CERTIFICATION OF CHIEF EXECUTIVE OFFICER

PURSUANT TO RULE 13a-14(b) OR RULE 15d-14(b)

OF THE SECURITIES EXCHANGE ACT OF 1934 AND 18 U.S.C. SECTION 1350

In connection with the Quarterly Report of Cascade Microtech, Inc. (the “Company”) on Form 10-Q for the quarter ended March 31, 2013 as filed with the Securities and Exchange Commission on the date hereof (the “Report”), I, Michael D. Burger, Chief Executive Officer of the Company, certify, pursuant to 18 U.S.C. § 1350, as adopted pursuant to § 906 of the Sarbanes-Oxley Act of 2002, that, to the best of my knowledge:

(1) The Report fully complies with the requirements of Section 13(a) or 15(d) of the Securities Exchange Act of 1934; and

(2) The information contained in the Report fairly presents, in all material respects, the financial condition and result of operations of the Company.

 

/s/ Michael D. Burger

Michael D. Burger
Chief Executive Officer
Cascade Microtech, Inc.
May 8, 2013

This certification is made solely for the purpose of 18 U.S.C. Section 1350, and not for any other purpose. A signed original of this written statement required by Section 906 has been provided to Cascade Microtech, Inc. and will be retained by Cascade Microtech, Inc. and furnished to the Securities and Exchange Commission or its staff upon request.

EXHIBIT 32.2

CERTIFICATION OF CHIEF FINANCIAL OFFICER

PURSUANT TO RULE 13a-14(b) OR RULE 15d-14(b)

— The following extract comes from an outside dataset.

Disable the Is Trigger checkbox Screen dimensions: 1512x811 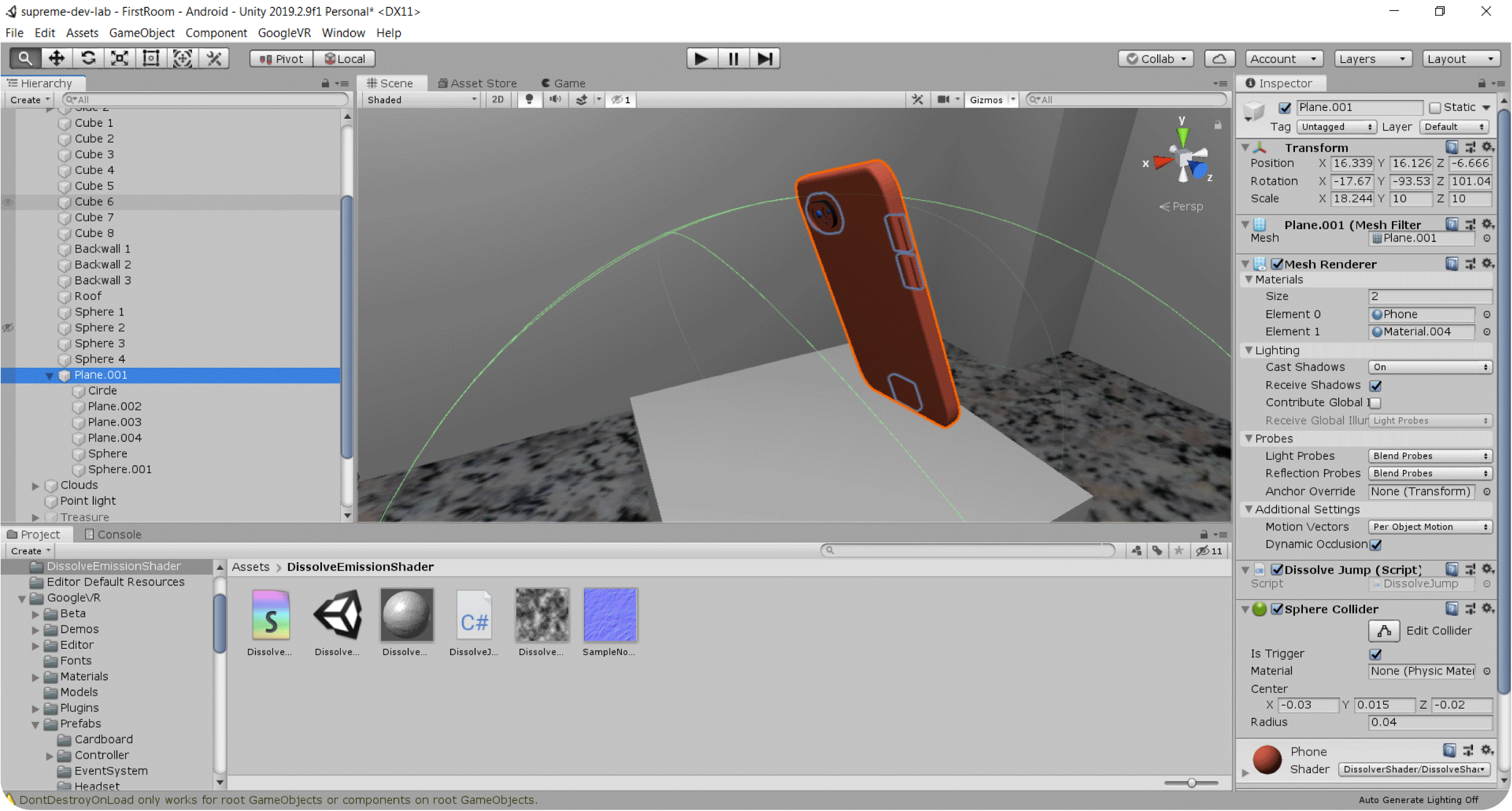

OF THE SECURITIES EXCHANGE ACT OF 1934 AND 18 U.S.C. SECTION 1350

In connection with the Quarterly Report of Cascade Microtech, Inc. (the “Company”) on Form 10-Q for the quarter ended March 31, 2013 as filed with the Securities and Exchange Commission on the date hereof (the “Report”), I, Jeff Killian, Chief Financial Officer of the Company, certify, pursuant to 18 U.S.C. § 1350, as adopted pursuant to § 906 of the Sarbanes-Oxley Act of 2002, that, to the best of my knowledge:

(1) The Report fully complies with the requirements of Section 13(a) or 15(d) of the Securities Exchange Act of 1934; and

(2) The information contained in the Report fairly presents, in all material respects, the financial condition and result of operations of the Company.

 

/s/ Jeff Killian

Jeff Killian
Chief Financial Officer
Cascade Microtech, Inc.
May 8, 2013

This certification is made solely for the purpose of 18 U.S.C. Section 1350, and not for any other purpose. A signed original of this written statement required by Section 906 has been provided to Cascade Microtech, Inc. and will be retained by Cascade Microtech, Inc. and furnished to the Securities and Exchange Commission or its staff upon request.